• What the task requires:
Reproduce every one of the following records line for line, with no changes.

• Supplied records:
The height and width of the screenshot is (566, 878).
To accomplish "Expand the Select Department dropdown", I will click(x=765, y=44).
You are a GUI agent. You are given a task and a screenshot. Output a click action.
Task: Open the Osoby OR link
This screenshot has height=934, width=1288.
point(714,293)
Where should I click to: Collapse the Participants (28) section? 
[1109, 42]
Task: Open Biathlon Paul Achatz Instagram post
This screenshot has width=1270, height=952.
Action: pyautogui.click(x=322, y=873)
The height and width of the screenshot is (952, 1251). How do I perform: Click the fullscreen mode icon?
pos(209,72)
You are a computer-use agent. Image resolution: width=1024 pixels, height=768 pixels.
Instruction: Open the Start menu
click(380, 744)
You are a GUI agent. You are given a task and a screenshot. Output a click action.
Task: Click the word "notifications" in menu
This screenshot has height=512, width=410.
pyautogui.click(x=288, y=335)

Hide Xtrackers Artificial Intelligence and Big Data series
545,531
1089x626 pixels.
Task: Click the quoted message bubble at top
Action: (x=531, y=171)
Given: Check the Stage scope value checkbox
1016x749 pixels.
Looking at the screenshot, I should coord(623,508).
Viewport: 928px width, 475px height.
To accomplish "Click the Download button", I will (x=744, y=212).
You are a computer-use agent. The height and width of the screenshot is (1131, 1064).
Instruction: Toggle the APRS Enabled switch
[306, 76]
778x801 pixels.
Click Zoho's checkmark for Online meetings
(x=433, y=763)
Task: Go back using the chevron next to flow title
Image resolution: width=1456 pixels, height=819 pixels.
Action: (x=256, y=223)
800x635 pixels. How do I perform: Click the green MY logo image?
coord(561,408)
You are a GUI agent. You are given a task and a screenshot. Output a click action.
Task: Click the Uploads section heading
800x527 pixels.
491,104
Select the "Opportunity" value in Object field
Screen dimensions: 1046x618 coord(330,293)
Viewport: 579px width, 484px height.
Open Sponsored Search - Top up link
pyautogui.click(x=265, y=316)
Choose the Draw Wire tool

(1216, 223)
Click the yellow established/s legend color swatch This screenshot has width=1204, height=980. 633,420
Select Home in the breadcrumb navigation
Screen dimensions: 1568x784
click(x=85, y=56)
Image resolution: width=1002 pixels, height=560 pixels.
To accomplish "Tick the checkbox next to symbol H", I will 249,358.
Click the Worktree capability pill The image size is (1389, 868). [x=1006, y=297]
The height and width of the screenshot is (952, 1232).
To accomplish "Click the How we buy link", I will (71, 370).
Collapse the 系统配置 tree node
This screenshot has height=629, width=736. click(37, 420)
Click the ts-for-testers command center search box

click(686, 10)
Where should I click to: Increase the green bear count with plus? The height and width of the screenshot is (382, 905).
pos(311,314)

• The reply:
The height and width of the screenshot is (566, 878).
To accomplish "Expand the Select Department dropdown", I will click(x=765, y=44).
You are a GUI agent. You are given a task and a screenshot. Output a click action.
Task: Open the Osoby OR link
This screenshot has height=934, width=1288.
point(714,293)
Where should I click to: Collapse the Participants (28) section? 
[1109, 42]
Task: Open Biathlon Paul Achatz Instagram post
This screenshot has width=1270, height=952.
Action: pyautogui.click(x=322, y=873)
The height and width of the screenshot is (952, 1251). How do I perform: Click the fullscreen mode icon?
pos(209,72)
You are a computer-use agent. Image resolution: width=1024 pixels, height=768 pixels.
Instruction: Open the Start menu
click(380, 744)
You are a GUI agent. You are given a task and a screenshot. Output a click action.
Task: Click the word "notifications" in menu
This screenshot has height=512, width=410.
pyautogui.click(x=288, y=335)

Hide Xtrackers Artificial Intelligence and Big Data series
545,531
1089x626 pixels.
Task: Click the quoted message bubble at top
Action: (x=531, y=171)
Given: Check the Stage scope value checkbox
1016x749 pixels.
Looking at the screenshot, I should coord(623,508).
Viewport: 928px width, 475px height.
To accomplish "Click the Download button", I will (x=744, y=212).
You are a computer-use agent. The height and width of the screenshot is (1131, 1064).
Instruction: Toggle the APRS Enabled switch
[306, 76]
778x801 pixels.
Click Zoho's checkmark for Online meetings
(x=433, y=763)
Task: Go back using the chevron next to flow title
Image resolution: width=1456 pixels, height=819 pixels.
Action: (x=256, y=223)
800x635 pixels. How do I perform: Click the green MY logo image?
coord(561,408)
You are a GUI agent. You are given a task and a screenshot. Output a click action.
Task: Click the Uploads section heading
800x527 pixels.
491,104
Select the "Opportunity" value in Object field
Screen dimensions: 1046x618 coord(330,293)
Viewport: 579px width, 484px height.
Open Sponsored Search - Top up link
pyautogui.click(x=265, y=316)
Choose the Draw Wire tool

(1216, 223)
Click the yellow established/s legend color swatch This screenshot has width=1204, height=980. 633,420
Select Home in the breadcrumb navigation
Screen dimensions: 1568x784
click(x=85, y=56)
Image resolution: width=1002 pixels, height=560 pixels.
To accomplish "Tick the checkbox next to symbol H", I will 249,358.
Click the Worktree capability pill The image size is (1389, 868). [x=1006, y=297]
The height and width of the screenshot is (952, 1232).
To accomplish "Click the How we buy link", I will (71, 370).
Collapse the 系统配置 tree node
This screenshot has height=629, width=736. click(37, 420)
Click the ts-for-testers command center search box

click(686, 10)
Where should I click to: Increase the green bear count with plus? The height and width of the screenshot is (382, 905).
pos(311,314)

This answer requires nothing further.